DCCC executive director John Lapp said, “It’s not that the entire shape and face of campaigns has changed because of what bloggers are going to do.” But he added, “They’re an additional resource and that’s all to the good. I’m not saying we are at a landmark moment where campaigns shift their power, but it would be foolish to ignore the additional resources, power and motivation” that bloggers provide.

Observing Brigham and other Democratic bloggers with interest, Club for Growth’s Keating said what they are doing is not wholly new.

Parallels to Club for Growth
“I don’t know that it is all that much different” from what the Club for Growth has been doing for the past six years, Keating said.
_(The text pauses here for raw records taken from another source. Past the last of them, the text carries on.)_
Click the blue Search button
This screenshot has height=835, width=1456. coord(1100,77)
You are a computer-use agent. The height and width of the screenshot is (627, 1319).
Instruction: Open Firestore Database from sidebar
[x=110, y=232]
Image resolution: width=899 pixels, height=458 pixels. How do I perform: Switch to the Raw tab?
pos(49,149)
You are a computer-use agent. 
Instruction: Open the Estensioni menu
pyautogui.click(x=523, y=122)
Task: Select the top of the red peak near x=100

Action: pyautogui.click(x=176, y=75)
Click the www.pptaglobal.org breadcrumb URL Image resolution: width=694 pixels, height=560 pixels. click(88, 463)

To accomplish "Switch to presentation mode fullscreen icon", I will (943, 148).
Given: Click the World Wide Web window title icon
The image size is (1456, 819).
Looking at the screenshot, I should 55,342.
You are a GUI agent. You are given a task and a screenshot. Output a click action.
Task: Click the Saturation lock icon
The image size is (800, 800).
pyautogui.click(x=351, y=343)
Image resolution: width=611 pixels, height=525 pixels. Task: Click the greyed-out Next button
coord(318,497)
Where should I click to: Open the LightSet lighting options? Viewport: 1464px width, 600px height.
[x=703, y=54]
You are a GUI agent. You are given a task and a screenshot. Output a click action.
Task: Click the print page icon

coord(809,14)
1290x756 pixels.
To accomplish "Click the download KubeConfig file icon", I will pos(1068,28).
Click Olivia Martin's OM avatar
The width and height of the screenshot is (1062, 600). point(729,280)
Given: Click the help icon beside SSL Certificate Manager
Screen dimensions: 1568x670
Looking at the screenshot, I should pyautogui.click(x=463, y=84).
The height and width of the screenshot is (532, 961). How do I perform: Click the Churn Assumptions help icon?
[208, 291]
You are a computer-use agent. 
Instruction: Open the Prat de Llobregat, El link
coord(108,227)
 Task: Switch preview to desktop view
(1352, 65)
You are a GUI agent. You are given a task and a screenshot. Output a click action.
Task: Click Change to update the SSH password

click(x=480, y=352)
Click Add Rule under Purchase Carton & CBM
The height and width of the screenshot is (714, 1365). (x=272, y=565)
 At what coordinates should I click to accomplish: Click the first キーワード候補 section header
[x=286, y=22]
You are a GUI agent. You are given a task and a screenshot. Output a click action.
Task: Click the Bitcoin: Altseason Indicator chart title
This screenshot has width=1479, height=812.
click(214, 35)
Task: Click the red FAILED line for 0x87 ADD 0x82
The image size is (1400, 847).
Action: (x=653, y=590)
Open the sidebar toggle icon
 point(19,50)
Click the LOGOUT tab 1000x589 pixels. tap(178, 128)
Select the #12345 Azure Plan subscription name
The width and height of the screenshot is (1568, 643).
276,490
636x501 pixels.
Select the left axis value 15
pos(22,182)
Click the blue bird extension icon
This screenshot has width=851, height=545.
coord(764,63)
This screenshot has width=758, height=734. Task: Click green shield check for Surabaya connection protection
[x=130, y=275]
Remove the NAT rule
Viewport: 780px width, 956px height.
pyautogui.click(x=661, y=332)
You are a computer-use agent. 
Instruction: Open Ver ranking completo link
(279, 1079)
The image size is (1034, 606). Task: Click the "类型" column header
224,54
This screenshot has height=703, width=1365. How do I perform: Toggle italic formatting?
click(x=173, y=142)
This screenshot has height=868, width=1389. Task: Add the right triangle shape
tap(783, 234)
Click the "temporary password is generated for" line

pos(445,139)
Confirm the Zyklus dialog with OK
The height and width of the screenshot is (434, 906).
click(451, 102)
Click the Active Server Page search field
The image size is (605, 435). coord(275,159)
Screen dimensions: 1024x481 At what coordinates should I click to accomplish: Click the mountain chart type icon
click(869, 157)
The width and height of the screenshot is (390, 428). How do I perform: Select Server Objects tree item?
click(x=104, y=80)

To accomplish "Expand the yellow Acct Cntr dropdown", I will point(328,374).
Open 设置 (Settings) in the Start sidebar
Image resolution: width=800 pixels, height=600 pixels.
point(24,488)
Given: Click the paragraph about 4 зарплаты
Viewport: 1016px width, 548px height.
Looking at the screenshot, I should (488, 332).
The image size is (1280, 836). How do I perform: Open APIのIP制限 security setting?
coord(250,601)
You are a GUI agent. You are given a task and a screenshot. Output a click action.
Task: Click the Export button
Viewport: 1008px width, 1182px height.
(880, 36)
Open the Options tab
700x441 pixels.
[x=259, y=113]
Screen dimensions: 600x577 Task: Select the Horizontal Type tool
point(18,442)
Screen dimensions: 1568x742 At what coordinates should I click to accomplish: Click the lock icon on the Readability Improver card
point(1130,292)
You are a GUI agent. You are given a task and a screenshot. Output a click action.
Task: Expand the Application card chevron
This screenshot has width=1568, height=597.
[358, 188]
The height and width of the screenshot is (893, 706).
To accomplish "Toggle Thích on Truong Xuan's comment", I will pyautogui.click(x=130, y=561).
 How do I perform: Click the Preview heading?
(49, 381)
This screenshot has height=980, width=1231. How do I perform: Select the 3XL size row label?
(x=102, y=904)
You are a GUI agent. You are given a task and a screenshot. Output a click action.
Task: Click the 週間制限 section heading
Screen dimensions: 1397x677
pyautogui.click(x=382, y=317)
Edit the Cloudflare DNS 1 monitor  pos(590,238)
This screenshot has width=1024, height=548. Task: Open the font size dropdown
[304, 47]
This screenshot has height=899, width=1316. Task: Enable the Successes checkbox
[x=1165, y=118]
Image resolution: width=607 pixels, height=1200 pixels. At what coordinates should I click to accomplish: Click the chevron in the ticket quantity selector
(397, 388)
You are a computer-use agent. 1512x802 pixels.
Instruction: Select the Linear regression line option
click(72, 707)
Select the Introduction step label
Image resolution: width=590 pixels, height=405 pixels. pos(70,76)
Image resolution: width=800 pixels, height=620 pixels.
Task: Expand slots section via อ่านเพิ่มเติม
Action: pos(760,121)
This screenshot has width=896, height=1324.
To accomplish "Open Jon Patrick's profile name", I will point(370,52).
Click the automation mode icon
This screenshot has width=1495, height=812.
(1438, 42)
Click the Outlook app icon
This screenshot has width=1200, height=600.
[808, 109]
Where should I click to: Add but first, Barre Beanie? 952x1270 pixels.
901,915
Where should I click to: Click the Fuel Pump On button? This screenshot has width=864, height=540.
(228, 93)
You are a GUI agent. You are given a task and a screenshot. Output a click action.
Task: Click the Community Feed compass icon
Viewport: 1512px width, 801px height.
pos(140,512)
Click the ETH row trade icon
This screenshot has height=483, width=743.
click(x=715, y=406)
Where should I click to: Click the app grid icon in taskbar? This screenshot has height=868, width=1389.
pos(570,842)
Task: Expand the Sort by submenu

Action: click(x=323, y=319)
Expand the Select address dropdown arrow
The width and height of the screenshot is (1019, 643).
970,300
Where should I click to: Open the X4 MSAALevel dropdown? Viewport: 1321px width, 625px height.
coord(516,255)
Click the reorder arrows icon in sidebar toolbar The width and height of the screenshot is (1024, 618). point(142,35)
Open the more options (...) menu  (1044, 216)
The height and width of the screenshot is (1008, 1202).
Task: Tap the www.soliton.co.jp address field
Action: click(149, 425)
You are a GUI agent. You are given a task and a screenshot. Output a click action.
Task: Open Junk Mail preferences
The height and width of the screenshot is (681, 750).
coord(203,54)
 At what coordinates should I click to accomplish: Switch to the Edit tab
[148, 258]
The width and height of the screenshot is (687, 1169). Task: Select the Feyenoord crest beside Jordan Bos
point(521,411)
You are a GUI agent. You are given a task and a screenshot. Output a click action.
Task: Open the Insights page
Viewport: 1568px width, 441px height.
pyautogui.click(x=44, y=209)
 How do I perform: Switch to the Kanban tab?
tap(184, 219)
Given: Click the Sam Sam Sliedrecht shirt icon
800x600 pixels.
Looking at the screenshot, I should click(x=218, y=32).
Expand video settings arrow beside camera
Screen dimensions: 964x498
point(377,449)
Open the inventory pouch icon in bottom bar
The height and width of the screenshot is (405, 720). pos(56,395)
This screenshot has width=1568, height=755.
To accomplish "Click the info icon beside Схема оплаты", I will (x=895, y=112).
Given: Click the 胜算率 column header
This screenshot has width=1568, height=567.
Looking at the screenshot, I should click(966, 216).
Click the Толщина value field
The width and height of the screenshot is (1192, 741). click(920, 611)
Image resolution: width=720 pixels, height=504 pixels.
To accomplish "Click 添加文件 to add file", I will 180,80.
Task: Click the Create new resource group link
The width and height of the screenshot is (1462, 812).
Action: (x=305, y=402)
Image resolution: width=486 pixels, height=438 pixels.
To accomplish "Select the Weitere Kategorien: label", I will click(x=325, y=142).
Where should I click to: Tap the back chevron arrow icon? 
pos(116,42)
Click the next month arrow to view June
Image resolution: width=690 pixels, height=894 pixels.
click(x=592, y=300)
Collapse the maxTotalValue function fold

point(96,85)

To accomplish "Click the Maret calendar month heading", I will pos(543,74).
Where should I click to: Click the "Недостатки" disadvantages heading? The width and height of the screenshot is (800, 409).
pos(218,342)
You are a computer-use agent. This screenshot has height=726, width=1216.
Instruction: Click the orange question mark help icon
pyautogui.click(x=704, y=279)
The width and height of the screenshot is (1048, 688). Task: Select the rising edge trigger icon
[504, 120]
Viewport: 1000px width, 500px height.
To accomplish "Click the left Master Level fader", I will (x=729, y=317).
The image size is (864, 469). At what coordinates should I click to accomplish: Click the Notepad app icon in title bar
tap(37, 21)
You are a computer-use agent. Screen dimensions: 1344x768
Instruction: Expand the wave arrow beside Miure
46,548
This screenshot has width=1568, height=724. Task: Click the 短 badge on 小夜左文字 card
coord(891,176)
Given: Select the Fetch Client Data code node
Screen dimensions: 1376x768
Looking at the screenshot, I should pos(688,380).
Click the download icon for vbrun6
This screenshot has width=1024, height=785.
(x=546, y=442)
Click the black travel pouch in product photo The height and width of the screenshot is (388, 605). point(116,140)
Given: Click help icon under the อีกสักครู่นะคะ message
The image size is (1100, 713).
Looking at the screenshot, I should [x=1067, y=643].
Just as the Club for Growth has over 30,000 members who share a commitment to tax cuts, those reading Brigham’s blog are people who want to defeat Republicans and end the war in Iraq.

In last year’s campaign, the Club for Growth raised $22 million for issue advocacy and candidate support. Of the 22 candidates it backed, 17 were elected.

A Washington-based Republican consultant, who requested that he not be identified by name, said that the Democratic blog phenomenon is part of a wider trend, “the move away from large donors to a massive number of smaller contributors.” But he voiced skepticism about the Democratic bloggers.

“I’m not sure the Hackett campaign is something they can replicate,” he said. “If they lose four more times, will people still be willing to give?”

And Keating calls Brigham’s vision of competing in all 435 congressional districts “naïve,” adding, “I don’t think donors will give the money.”

Limits on PAC activity
There are potential pitfalls for bloggers-turned-political operatives: under federal campaign laws, those working for a PAC are restricted in the discussions they can have with a candidate or his staff.

If, for example, a PAC employee discusses with a staffer from the campaign the timing or content of an ad the PAC is preparing to air, and if the cost of the ad exceeds $5,000, that would amount to a illegal campaign contribution.

“I think they (the bloggers) will find it a remarkably eye-opening experience to go from the unregulated world of blogging to the most highly regulated speech in America,” Keating said.